4. The device for testing the temperature rise of frictional force on the surface of a gymnastics arena according to claim 2, characterized in that, A left clamping device for clamping the left side of the active friction sheet (3) and a right clamping device for clamping the right side of the active friction sheet (3) are installed and connected on the top plane (44). The left clamping device includes an upper left clamping plate (51) and a lower left clamping plate (52). The right clamping device includes an upper right clamping plate (53) and a lower right clamping plate (54). The lower left clamping plate (52) is fixed at the top plane (44). The upper left clamping plate (51) can move up and down relative to the lower left clamping plate (52). The lower right clamping plate (54) is fixed at the top plane (44). The upper right clamping plate (53) can move up and down relative to the lower right clamping plate (54).
5. The device for testing the temperature rise of frictional force on the surface of a gymnastics arena according to claim 1, characterized in that, The temperature sensor (w) is a wireless temperature sensor and is flexibly connected to the mobile test bench (2).

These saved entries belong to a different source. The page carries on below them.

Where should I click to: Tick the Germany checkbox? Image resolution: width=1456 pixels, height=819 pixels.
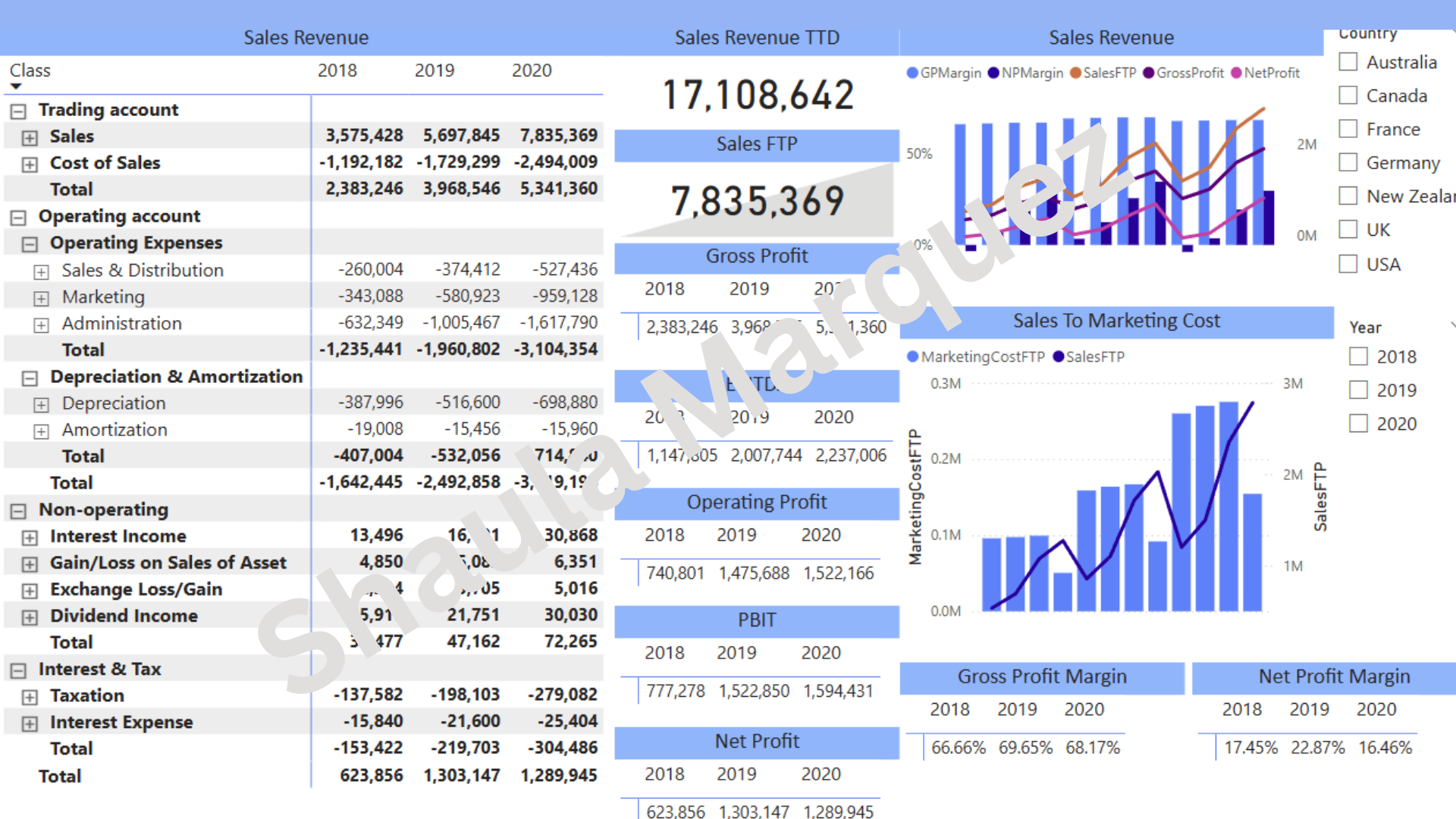point(1348,162)
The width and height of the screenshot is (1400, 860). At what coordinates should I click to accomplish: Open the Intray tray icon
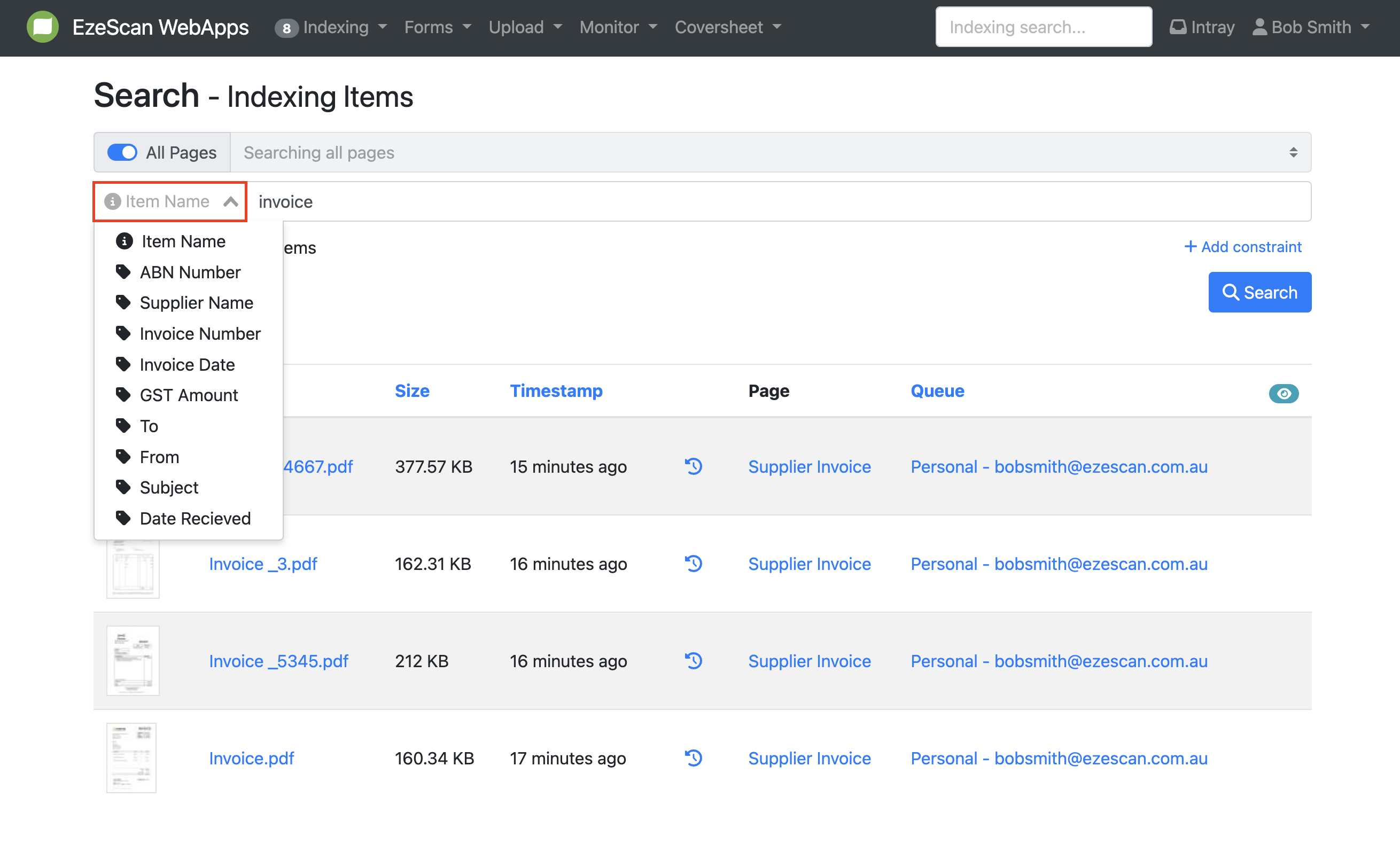coord(1178,27)

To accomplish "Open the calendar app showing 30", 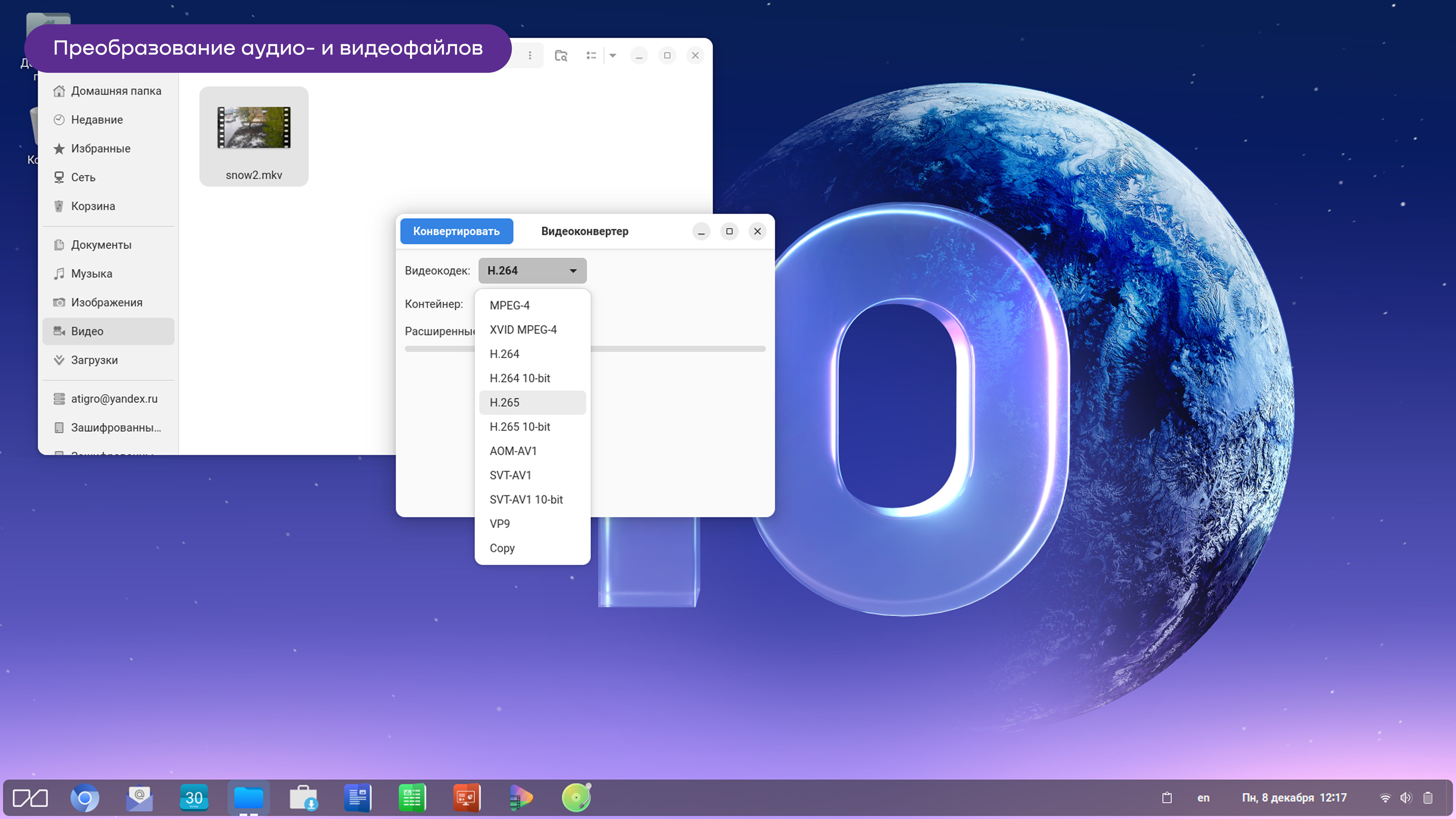I will [194, 798].
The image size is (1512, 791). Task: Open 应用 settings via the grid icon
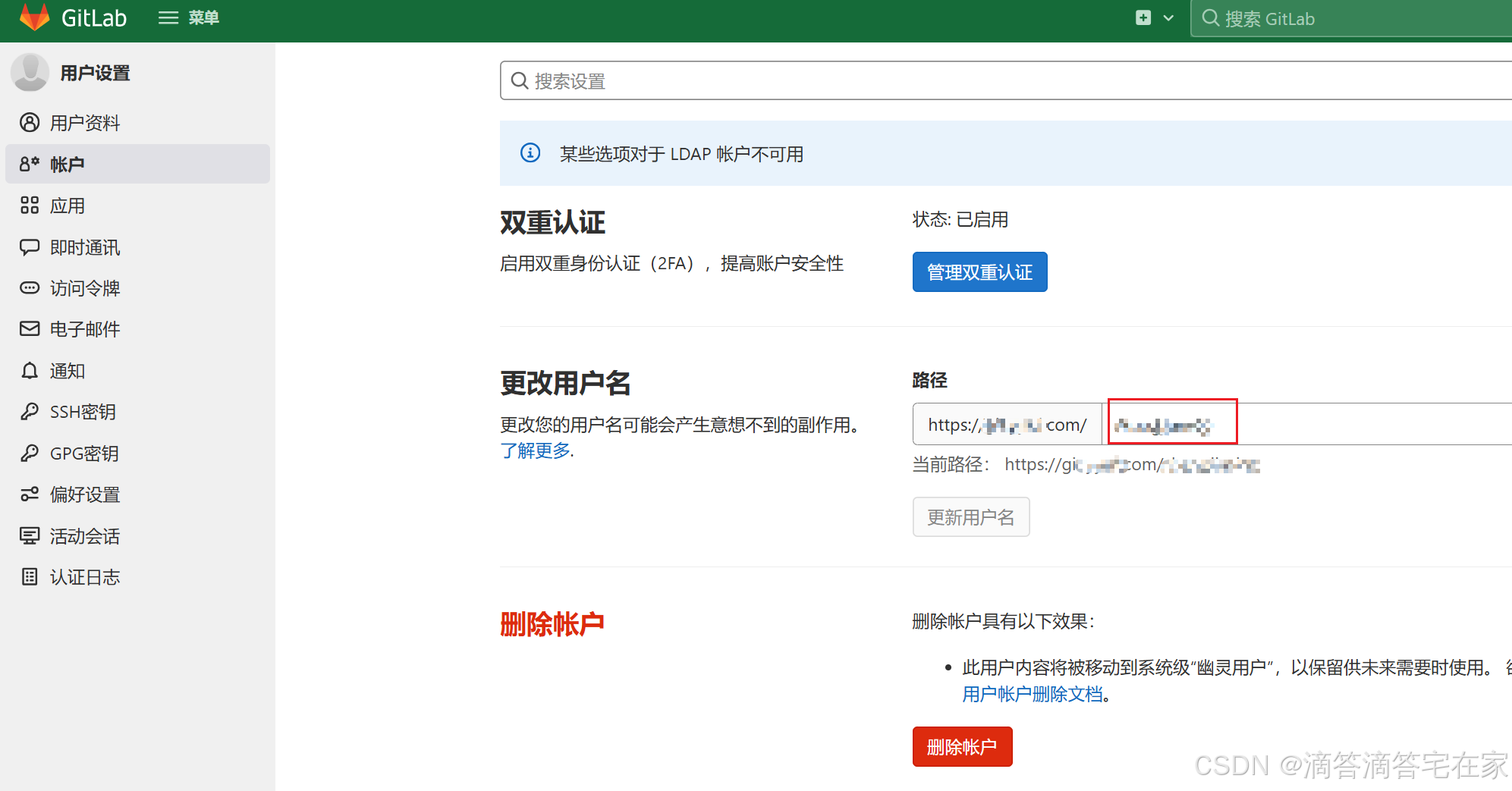[29, 205]
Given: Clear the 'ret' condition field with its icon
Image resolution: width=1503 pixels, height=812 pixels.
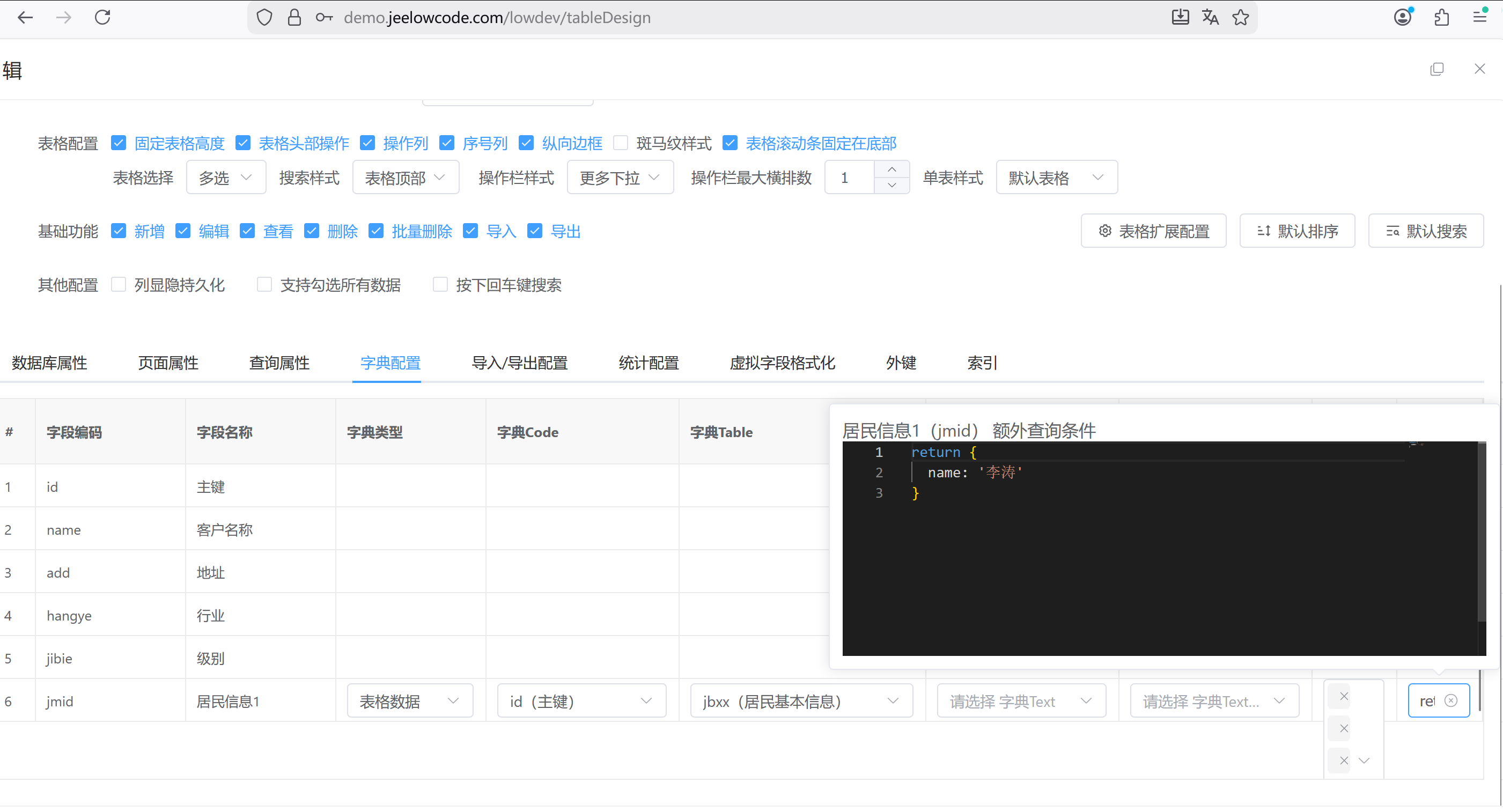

6. The device for testing the temperature rise of frictional force on the surface of a gymnastics arena according to claim 5, characterized in that, The temperature sensor (w) is mounted on a wheel (w1) at its bottom for it to move.
7. The device for testing the temperature rise of frictional force on the surface of a gymnastics arena according to claim 2, characterized in that, The movable test platform (2) has a rectangular frame structure. The pressing protrusion (4) is integrally connected between the front frame edge and the rear frame edge of the movable test platform (2). A left hole (201) is formed between the left side of the pressing protrusion (4) and the left frame edge of the movable test platform (2) for the left side portion of the active friction implementation sheet (3) to pass through from bottom to top. A right hole (202) is formed between the right side of the pressing protrusion (4) and the right frame edge of the movable test platform (2) for the right side portion of the active friction implementation sheet (3) to pass through from bottom to top.
8. The device for testing the temperature rise of frictional force on the surface of a gymnastics arena according to claim 1, characterized in that, A connecting rod (11) is fixed to the lower part of the drive head (1), and a connecting plate (12) is fixed on the movable test platform (2). A front and rear extension pin (13) is passed through and connected between the connecting plate (12) and the connecting rod (11), so that the connecting plate (12) can rotate around the connecting rod (11).
9. The device for testing the temperature rise of frictional force on the surface of a gymnastics arena according to claim 1, characterized in that, The drive frame includes a left column (61) and a right column (62), and a movable crossbeam (63) that can move up and down is connected between the left column (61) and the right column (62). A horizontal slider (630) that can move left and right is installed on the movable crossbeam (63), and the drive head (1) is fixed on the horizontal slider (630).
10. A device for testing the temperature rise of frictional force on the surface of a gymnastics arena according to claim 9, characterized in that, The left column (61) and the right column (62) are respectively equipped with a left longitudinal slider (610) and a right longitudinal slider (620) that can move up and down. The two ends of the moving beam (63) are respectively fixed on the left longitudinal slider (610) and the right longitudinal slider (620). The moving beam (63) is equipped with a transverse motor (64) for the transverse slider (630) to move left and right. The left column (61) or the right column (62) is equipped with a longitudinal motor (65) for the left longitudinal slider (610) and the right longitudinal slider (620) to move up and down.